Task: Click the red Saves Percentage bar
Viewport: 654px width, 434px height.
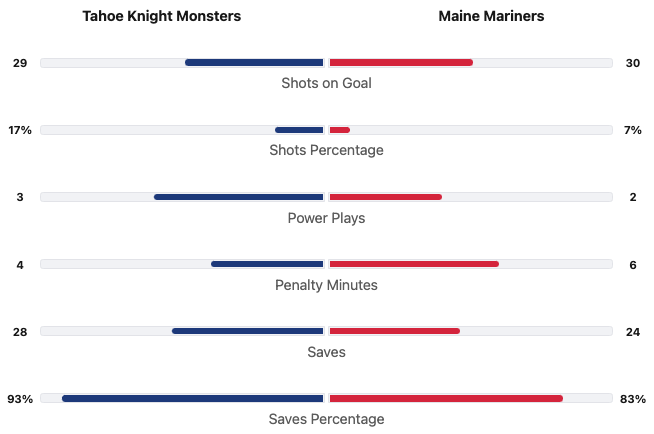Action: tap(446, 398)
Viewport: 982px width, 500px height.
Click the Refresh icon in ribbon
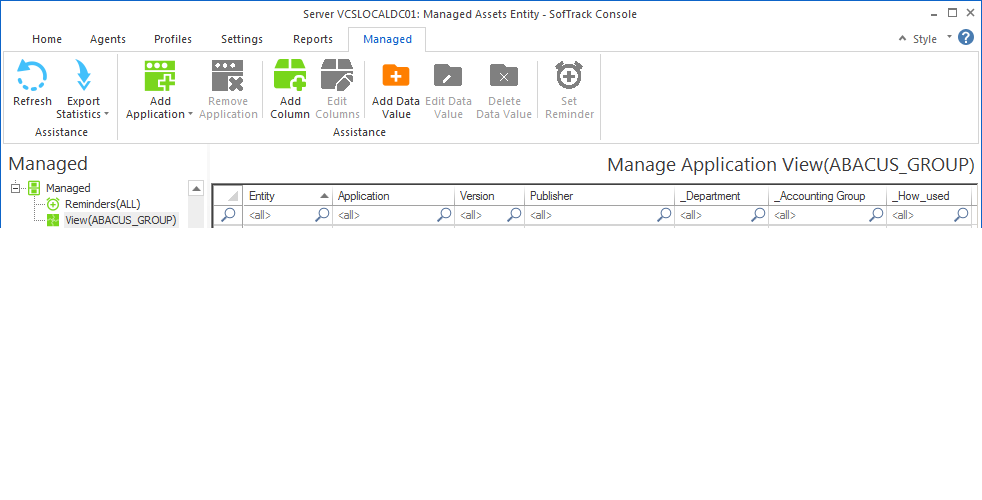(32, 76)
========================
> **Work task**: Repeat each record verbatim, pictures excluded.

> **Exercise response**:
Task: Click the red Saves Percentage bar
Viewport: 654px width, 434px height.
Action: tap(446, 398)
Viewport: 982px width, 500px height.
Click the Refresh icon in ribbon
(32, 76)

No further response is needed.